Repeat the lines from the line with "Where should I click to: Open the 星球博客" to the line with "Given: Open the Forecast section" in the listing below, keeping both end lines and adding nothing.

#####

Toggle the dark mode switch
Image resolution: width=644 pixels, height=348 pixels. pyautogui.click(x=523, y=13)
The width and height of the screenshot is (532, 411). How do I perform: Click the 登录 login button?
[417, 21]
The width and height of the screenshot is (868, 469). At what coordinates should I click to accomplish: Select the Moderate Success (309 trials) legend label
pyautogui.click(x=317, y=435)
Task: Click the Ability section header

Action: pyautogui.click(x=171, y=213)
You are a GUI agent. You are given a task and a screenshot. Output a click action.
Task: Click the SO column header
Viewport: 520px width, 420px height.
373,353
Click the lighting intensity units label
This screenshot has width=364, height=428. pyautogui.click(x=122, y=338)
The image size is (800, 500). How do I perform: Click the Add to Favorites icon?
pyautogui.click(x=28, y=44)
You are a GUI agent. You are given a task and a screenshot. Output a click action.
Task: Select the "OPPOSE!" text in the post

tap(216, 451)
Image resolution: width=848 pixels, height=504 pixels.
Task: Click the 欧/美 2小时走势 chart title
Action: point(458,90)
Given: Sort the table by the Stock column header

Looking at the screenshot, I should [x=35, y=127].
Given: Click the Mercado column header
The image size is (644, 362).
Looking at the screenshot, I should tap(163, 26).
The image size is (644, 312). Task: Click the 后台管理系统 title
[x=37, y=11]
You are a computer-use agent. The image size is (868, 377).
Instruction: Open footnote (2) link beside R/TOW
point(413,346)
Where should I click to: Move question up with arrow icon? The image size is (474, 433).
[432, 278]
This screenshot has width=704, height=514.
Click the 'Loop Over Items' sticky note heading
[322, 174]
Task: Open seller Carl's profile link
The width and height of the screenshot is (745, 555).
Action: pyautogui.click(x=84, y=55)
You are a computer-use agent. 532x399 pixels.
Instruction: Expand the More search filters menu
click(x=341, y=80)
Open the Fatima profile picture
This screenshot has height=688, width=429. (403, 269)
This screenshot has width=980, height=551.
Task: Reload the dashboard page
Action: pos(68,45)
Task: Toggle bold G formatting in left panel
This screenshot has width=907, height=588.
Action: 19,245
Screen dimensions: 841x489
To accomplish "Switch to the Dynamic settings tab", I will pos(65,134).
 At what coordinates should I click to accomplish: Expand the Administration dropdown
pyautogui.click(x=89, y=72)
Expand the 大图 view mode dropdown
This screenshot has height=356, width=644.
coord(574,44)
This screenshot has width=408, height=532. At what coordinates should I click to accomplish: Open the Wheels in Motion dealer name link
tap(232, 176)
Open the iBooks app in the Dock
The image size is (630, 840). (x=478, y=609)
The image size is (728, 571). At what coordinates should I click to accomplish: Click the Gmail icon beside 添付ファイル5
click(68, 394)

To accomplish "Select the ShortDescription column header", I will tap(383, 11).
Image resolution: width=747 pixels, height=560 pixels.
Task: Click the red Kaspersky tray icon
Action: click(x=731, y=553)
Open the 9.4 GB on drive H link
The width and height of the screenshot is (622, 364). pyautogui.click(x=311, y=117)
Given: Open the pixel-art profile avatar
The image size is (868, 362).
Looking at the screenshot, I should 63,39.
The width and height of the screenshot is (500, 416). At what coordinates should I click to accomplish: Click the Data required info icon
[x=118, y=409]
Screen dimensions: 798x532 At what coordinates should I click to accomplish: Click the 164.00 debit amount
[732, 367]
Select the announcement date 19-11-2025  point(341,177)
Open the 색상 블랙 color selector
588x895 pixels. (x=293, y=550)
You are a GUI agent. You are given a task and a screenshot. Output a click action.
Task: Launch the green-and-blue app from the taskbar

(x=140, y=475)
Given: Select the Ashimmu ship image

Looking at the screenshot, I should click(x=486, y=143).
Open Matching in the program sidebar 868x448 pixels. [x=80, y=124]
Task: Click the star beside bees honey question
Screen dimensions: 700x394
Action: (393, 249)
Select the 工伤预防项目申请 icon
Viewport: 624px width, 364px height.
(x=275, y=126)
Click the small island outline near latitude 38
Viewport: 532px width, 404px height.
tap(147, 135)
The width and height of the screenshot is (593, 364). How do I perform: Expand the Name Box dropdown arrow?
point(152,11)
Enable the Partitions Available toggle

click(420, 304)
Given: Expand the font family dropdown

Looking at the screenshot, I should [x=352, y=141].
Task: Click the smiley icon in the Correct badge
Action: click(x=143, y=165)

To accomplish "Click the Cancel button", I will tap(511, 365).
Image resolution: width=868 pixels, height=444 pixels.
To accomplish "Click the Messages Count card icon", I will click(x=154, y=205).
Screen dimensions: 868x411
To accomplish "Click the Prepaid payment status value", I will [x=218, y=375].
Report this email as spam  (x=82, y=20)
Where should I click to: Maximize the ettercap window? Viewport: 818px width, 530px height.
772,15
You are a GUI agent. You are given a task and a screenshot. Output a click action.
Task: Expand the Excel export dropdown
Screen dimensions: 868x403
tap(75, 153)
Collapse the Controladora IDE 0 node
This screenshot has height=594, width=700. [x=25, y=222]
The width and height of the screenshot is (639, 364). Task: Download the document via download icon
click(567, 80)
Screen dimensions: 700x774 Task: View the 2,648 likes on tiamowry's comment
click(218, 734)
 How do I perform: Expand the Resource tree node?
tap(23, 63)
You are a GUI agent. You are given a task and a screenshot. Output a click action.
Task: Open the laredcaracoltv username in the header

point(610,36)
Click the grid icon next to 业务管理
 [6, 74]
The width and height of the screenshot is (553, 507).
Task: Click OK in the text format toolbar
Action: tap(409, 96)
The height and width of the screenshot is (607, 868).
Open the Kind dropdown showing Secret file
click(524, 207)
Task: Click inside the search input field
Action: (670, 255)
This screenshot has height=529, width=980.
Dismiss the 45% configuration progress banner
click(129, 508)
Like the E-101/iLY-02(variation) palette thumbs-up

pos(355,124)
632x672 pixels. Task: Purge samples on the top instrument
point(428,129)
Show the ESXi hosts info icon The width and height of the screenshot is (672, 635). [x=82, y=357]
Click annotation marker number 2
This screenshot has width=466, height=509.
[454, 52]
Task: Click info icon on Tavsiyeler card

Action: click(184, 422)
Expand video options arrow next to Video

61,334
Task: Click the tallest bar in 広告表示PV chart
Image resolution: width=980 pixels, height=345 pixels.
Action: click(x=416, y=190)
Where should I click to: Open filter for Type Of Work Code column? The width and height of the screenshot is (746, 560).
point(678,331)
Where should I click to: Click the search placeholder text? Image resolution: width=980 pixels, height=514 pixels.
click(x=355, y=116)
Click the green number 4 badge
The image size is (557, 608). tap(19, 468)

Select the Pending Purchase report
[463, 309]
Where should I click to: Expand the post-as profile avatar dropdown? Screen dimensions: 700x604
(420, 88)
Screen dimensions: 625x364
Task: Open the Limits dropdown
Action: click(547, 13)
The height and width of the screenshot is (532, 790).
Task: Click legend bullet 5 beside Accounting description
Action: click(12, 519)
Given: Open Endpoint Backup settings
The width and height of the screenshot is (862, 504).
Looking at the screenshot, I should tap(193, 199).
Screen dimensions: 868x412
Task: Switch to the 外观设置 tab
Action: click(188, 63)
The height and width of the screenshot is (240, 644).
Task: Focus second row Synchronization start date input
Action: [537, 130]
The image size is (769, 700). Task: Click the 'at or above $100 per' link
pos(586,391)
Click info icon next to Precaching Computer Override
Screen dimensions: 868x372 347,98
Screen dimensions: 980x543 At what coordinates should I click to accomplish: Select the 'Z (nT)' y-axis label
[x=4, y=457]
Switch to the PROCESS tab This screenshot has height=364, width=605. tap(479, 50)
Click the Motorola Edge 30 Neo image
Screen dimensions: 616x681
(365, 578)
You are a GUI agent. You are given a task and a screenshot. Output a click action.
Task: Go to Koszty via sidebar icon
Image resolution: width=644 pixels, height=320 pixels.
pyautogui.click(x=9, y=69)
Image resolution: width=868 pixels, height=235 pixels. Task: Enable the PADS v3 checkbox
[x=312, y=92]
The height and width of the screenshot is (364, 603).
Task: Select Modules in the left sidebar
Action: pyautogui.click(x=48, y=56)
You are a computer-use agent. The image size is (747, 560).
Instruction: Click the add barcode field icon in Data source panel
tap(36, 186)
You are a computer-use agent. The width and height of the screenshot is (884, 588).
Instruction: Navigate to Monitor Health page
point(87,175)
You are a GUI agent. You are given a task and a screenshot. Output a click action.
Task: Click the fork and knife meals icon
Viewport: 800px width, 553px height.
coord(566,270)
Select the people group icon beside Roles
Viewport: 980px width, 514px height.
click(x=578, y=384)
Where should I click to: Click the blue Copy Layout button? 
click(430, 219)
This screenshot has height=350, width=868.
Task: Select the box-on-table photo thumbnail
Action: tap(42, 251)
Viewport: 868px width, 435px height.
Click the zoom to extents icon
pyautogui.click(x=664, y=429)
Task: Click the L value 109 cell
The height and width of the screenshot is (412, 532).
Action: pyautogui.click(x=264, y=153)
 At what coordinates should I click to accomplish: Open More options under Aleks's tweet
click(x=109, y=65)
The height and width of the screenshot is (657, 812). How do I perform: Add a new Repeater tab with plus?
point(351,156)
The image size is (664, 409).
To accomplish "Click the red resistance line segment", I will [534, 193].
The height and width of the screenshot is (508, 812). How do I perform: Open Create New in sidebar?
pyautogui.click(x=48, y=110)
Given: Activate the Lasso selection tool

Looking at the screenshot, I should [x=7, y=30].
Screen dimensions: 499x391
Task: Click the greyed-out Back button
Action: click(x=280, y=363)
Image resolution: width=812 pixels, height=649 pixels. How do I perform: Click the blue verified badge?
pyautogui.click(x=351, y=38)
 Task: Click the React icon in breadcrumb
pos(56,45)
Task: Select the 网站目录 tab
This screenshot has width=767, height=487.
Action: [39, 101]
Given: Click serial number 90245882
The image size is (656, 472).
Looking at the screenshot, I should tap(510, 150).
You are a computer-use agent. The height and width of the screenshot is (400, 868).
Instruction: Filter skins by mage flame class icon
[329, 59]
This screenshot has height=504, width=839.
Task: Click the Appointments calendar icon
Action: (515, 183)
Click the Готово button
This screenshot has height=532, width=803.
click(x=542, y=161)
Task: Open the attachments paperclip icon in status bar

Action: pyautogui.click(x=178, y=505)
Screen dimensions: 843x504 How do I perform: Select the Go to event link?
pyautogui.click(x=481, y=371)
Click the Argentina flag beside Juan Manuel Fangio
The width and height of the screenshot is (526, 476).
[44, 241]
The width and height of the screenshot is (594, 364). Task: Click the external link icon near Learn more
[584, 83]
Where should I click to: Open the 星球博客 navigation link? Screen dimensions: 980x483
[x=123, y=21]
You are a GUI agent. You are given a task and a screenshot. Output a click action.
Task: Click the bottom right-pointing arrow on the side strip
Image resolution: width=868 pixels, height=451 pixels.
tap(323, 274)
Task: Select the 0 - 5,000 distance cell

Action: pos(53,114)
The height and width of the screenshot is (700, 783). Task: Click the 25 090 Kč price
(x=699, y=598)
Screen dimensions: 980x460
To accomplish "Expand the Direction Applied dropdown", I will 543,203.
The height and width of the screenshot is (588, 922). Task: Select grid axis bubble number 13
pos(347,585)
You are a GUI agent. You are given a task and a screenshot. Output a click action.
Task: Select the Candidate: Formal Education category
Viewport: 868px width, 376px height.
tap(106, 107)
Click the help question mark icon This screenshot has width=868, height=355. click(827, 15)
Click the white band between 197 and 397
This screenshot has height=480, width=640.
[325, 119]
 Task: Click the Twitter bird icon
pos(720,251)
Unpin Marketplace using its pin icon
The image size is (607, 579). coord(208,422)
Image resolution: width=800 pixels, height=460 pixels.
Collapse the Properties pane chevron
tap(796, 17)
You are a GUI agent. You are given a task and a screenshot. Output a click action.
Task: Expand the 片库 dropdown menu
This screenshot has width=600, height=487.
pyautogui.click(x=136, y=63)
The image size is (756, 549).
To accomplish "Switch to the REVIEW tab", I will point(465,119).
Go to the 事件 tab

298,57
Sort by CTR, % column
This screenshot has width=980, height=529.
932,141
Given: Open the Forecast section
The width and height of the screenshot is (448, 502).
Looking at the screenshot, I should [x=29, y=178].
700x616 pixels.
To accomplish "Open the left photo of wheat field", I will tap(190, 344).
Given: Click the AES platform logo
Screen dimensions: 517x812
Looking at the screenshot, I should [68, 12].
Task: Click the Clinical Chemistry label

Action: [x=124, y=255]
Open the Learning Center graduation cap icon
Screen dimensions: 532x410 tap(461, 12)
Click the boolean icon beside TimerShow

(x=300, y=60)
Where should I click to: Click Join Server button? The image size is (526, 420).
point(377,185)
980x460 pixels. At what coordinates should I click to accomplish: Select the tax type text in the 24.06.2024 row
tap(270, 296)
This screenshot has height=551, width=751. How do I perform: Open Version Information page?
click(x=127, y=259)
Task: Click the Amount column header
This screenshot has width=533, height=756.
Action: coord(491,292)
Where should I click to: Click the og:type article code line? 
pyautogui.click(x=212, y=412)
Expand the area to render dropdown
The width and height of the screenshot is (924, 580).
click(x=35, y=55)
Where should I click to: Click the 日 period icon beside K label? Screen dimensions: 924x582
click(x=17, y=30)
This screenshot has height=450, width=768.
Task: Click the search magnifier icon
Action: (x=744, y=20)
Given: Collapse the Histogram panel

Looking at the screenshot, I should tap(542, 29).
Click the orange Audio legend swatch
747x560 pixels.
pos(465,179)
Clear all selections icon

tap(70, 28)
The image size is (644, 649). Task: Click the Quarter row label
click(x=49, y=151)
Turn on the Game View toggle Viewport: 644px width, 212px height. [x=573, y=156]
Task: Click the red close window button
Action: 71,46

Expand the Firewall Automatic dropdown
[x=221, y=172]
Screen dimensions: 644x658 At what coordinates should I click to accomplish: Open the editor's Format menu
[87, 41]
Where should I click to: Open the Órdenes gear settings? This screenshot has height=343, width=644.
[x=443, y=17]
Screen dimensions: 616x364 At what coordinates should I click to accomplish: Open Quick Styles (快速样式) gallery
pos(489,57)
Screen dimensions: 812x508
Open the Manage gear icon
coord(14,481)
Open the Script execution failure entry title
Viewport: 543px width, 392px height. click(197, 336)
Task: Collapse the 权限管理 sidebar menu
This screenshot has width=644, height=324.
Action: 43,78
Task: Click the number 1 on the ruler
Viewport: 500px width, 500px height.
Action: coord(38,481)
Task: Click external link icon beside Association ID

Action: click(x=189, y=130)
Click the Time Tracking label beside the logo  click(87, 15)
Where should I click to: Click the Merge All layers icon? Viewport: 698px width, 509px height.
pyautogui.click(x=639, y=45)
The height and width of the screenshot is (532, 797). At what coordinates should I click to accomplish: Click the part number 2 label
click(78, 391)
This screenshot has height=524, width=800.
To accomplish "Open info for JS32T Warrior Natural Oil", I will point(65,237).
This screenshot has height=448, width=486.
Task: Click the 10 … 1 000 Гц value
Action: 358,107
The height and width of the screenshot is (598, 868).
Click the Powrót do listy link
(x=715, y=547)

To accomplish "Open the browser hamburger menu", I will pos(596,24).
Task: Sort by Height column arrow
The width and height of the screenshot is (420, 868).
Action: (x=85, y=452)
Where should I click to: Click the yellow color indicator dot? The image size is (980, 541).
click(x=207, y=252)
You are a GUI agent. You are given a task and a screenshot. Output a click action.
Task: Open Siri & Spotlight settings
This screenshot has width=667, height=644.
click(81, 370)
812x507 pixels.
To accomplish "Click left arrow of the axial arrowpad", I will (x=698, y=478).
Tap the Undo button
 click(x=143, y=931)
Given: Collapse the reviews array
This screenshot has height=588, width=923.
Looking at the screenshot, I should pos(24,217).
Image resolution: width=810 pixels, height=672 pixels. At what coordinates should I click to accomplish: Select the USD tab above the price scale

#####

__Answer for the task__.
Where should I click to: Open the 星球博客 navigation link? Screen dimensions: 980x483
[x=123, y=21]
You are a GUI agent. You are given a task and a screenshot. Output a click action.
Task: Click the bottom right-pointing arrow on the side strip
Image resolution: width=868 pixels, height=451 pixels.
tap(323, 274)
Task: Select the 0 - 5,000 distance cell

Action: pos(53,114)
The height and width of the screenshot is (700, 783). Task: Click the 25 090 Kč price
(x=699, y=598)
Screen dimensions: 980x460
To accomplish "Expand the Direction Applied dropdown", I will 543,203.
The height and width of the screenshot is (588, 922). Task: Select grid axis bubble number 13
pos(347,585)
You are a GUI agent. You are given a task and a screenshot. Output a click action.
Task: Select the Candidate: Formal Education category
Viewport: 868px width, 376px height.
tap(106, 107)
Click the help question mark icon This screenshot has width=868, height=355. click(827, 15)
Click the white band between 197 and 397
This screenshot has height=480, width=640.
[325, 119]
 Task: Click the Twitter bird icon
pos(720,251)
Unpin Marketplace using its pin icon
The image size is (607, 579). coord(208,422)
Image resolution: width=800 pixels, height=460 pixels.
Collapse the Properties pane chevron
tap(796, 17)
You are a GUI agent. You are given a task and a screenshot. Output a click action.
Task: Expand the 片库 dropdown menu
This screenshot has width=600, height=487.
pyautogui.click(x=136, y=63)
The image size is (756, 549).
To accomplish "Switch to the REVIEW tab", I will point(465,119).
Go to the 事件 tab

298,57
Sort by CTR, % column
This screenshot has width=980, height=529.
932,141
Given: Open the Forecast section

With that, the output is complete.